Lauren: It’s such a common tendency across languages. It has an absolutely unnecessary fancy technological name, which is “rhinoglottophilia.”
Gretchen: [Laughs] So, the nose and the voice box – they’re friends.
Lauren: They love each other.
Gretchen: They love each other. Are we sure there’s not fan fic about the nose and the voice box having little shenanigans?
Lauren: I can only hope. But it is, as you said, a great reminder. That bit that’s moving up and down to open up the nasal cavity, that’s at the very back of the soft part of your palate. If you wash your hands, you can put a finger in your mouth and feel how the top of the roof of your mouth is quite hard, and then as you move back, if you’re not prone to weak gag reflex, you can feel where it starts getting soft, and then way back, past where you want to safely stick your finger, or where you can possibly stick your tongue, is this little flap that opens up the nasal cavity or closes it off.
Gretchen: I have not empirically tried to access my own little flap. I have just made the sounds and been like, “Ah, I guess it must be moving because I’ve made /n/ and /a/ and felt things moving.” But you don’t have a lot of nerve endings there. You can’t really tell what’s going on. When we were researching this episode, I reached out to a linguist who I know named Kevin McGowan, who’s a linguist at the University of Kentucky, who has a lot of thoughts about noses.
Lauren: That’s the kind of expert comment we love to get.
Gretchen: I was like, “Yeah, I just wanted to verify – you know, you have a little flap in your throat, that this thing that I learned in intro linguistics is still correct.” And he was like, “Well, it turns out that it’s more complicated than that.”
Lauren: Ooo, it’s more complicated. That is absolutely the story – just like flaps open and closed – or goes halfway for a nasal vowel.
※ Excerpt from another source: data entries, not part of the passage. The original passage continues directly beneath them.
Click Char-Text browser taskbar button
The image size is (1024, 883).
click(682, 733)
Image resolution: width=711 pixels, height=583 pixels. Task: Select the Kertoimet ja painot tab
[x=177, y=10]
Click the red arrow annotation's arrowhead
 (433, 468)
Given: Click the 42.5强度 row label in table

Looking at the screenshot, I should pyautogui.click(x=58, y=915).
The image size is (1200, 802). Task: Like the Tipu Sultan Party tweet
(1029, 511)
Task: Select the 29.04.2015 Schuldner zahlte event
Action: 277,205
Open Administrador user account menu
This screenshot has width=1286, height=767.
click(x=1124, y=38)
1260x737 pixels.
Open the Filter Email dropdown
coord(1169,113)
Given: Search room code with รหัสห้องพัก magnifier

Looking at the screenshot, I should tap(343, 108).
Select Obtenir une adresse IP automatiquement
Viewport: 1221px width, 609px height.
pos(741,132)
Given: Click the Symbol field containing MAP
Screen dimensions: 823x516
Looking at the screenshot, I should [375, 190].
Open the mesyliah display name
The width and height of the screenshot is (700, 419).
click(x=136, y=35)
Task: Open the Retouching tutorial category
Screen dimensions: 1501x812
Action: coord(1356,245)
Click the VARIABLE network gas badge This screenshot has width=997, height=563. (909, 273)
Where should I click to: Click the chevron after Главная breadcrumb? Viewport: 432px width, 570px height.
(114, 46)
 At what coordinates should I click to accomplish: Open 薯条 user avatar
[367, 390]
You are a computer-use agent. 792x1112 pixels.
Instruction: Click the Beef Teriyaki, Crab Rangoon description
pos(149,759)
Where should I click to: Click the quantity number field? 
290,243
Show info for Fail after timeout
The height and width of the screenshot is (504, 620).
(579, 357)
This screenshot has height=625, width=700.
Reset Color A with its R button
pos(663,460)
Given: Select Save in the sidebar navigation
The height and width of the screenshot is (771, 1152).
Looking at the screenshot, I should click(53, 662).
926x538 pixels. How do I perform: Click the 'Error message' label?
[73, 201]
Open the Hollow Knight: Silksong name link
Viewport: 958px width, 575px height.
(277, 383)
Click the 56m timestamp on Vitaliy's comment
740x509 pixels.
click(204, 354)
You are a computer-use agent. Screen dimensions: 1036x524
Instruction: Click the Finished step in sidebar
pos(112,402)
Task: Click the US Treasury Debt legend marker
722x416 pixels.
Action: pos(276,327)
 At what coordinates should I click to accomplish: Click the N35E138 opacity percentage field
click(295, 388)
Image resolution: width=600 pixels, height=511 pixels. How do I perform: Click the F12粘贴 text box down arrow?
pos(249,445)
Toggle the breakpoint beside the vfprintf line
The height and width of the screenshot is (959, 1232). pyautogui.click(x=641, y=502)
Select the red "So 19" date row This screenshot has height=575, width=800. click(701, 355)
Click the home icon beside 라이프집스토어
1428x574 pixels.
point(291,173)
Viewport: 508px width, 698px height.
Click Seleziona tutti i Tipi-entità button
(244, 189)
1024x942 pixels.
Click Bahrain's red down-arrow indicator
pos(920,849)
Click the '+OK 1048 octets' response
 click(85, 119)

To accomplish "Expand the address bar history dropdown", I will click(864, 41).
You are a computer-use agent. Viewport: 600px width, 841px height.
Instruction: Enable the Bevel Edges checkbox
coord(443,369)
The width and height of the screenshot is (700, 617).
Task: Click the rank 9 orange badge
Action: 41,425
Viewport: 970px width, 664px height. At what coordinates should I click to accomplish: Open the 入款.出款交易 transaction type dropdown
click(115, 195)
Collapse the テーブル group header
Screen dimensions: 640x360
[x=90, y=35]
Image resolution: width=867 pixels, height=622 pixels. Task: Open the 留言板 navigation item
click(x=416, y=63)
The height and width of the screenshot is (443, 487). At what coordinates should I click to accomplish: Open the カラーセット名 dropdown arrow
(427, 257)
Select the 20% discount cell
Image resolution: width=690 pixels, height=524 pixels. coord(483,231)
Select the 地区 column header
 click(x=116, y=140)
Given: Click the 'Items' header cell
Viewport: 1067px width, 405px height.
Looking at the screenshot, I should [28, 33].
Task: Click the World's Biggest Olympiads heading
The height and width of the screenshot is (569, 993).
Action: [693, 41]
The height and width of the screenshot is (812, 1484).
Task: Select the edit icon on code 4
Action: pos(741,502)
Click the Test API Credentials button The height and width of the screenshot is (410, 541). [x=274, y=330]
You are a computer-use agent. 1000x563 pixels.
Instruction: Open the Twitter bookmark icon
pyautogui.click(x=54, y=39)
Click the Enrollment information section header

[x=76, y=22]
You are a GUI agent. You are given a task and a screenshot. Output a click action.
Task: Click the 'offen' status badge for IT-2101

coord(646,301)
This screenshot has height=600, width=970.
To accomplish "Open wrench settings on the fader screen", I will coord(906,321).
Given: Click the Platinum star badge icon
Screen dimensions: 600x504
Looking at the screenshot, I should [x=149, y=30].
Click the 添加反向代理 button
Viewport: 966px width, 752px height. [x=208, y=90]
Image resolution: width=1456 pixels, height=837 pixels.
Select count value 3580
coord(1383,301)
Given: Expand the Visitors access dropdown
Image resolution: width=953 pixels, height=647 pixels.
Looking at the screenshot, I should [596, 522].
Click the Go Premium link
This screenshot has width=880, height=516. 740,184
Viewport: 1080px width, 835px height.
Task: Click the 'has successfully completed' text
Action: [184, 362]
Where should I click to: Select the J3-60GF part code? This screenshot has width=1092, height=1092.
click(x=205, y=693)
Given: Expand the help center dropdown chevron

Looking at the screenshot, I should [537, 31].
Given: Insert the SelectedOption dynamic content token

Gretchen: Indeed. Remember how there’s different kinds of Rs? We did a whole episode about Rs, and it turns out there’re different kinds of Rs. They sound the same, but you can produce them differently in your mouth. It turns out the nasals are the same. There are different ways you can create this sort of the closure depending on what you experimented with as a baby and what you were trying to do was duplicate the sounds that you were hearing from people around you. You didn’t have access to the back of your throat. You couldn’t see what other people were doing. You couldn’t see what yourself was doing. You were just experimenting and trying to make sounds that sounded like what other people around you were making.
Lauren: If we’re not just flapping open and closed, what else are people doing back there, Gretchen?
Gretchen: Most people do do the trap door thing that we learned about in intro linguistics, but there’s also a thing where you can kind of do the trap door thing and also pull the sides in at the same time. It kind of folds up like an envelope. Then there’s the wildest one is the circular method where you just sort of close it from all sides. It looks like a string purse from above.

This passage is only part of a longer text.